BOOKMAN

TAKASHI KANEKO

立ち上る自信

私は34歳である。中年である。しかし、年甲斐もなく、新しい職場では、(年齢、役職を含めて)目上の人達から、ことごとく「兼子くん」と呼ばれている。まるで子供扱いではないか、と憤りたくなる時もあるが、実際、見た目も、気持ちも若いのだろう。男は三十代になると、普通、結婚したり、家を購入したりして、身を固めるけれど(それはほとんど終身雇用制を前提にしている)、私の場合、絶えず新しいことに挑戦している。自分の才能、可能性を試している。そして、独立自尊の気概がある。そのためには結婚を目的にしてはいられない、というのが実情ではないか(恋愛はするに越したことはないが)。
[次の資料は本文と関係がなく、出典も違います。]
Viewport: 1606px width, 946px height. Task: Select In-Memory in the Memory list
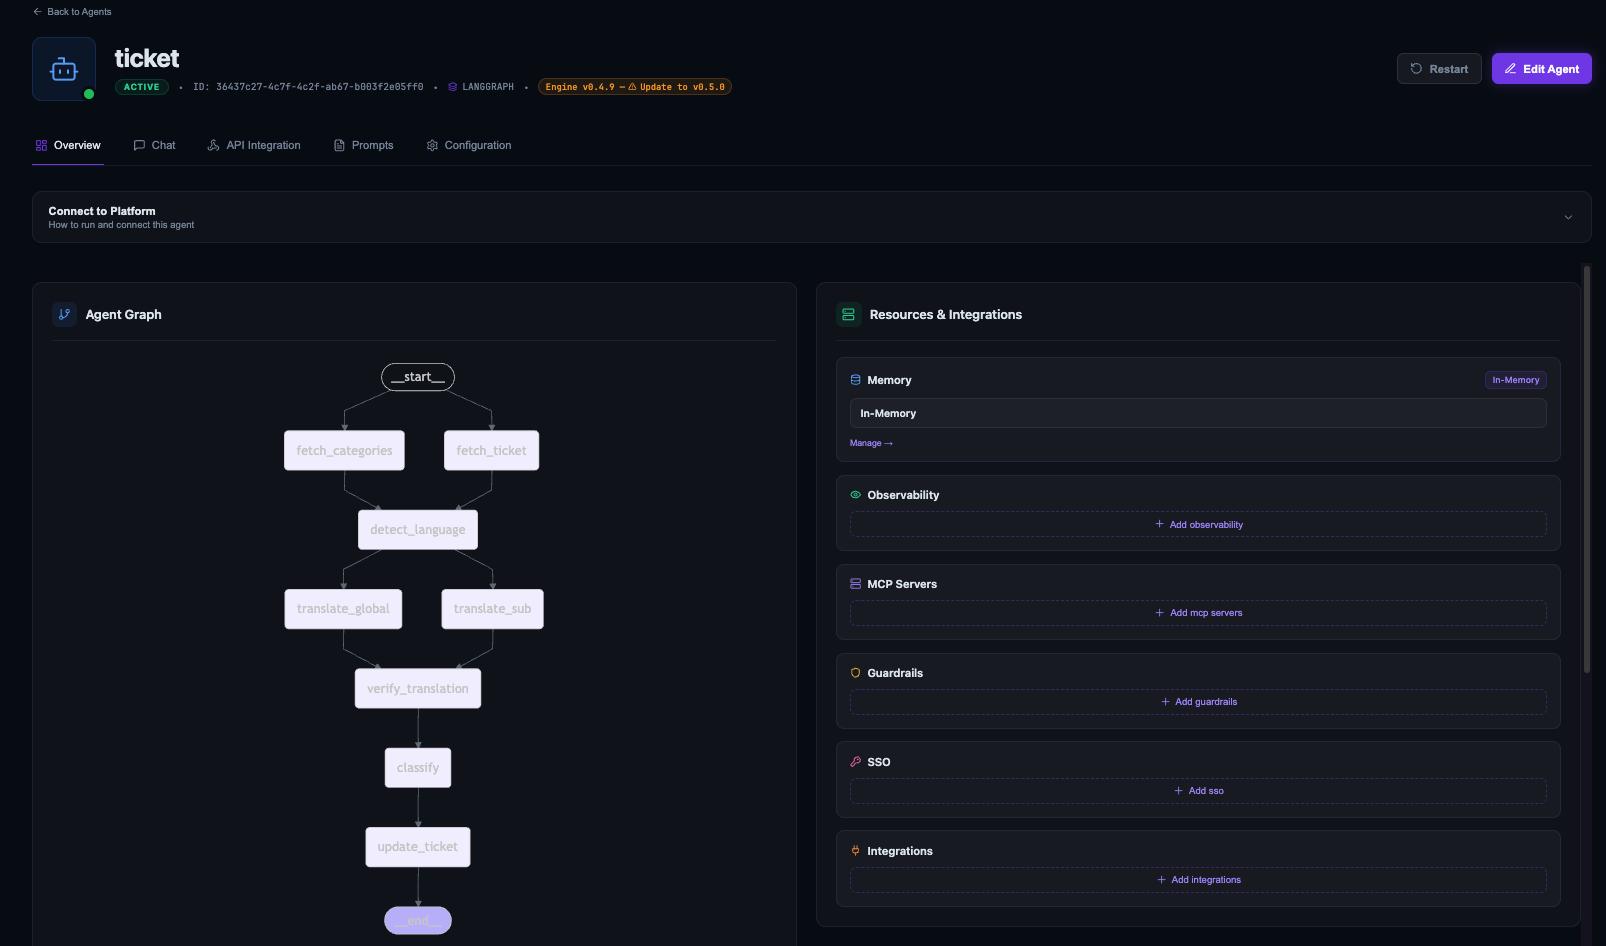[x=1197, y=413]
私は職場の同僚、行きつけの酒場バー支配人マスターから、ピーターパン症候群シンドロームと、からかいながら言われたが、青春を謳歌し続けるには、相当の犠牲と覚悟が必要なのだ。

職場が、東京都足立区から千葉県松戸市に替わって、1ヶ月半が経つが、ようやく慣れてきた。私よりも10歳以上年下の同僚はドライブに誘ってくれるし(東京と違って、千葉では自動車通勤が多いのだ)、還暦を過ぎた同僚は立ち飲み、あるいは宅飲みに誘ってくれる。皆、それぞれ事情があって、好きでもない介護の仕事をしているので、流れものに優しいのかもしれない。しかし、それ以上に、人間関係よりも大切なことは、仕事をしている最中に「これは行ける」という感触を掴んだことだ。それは客観的な仕事ぶり、仕事の成果に現れると同時に、それを見つめる顧客の、上司の、同僚の眼差しに、確かに、静かに現れる。そして、その自信は、私の肩から、足どりから、口吻から如実に現れるのだろう。「私はここでやっていける」と。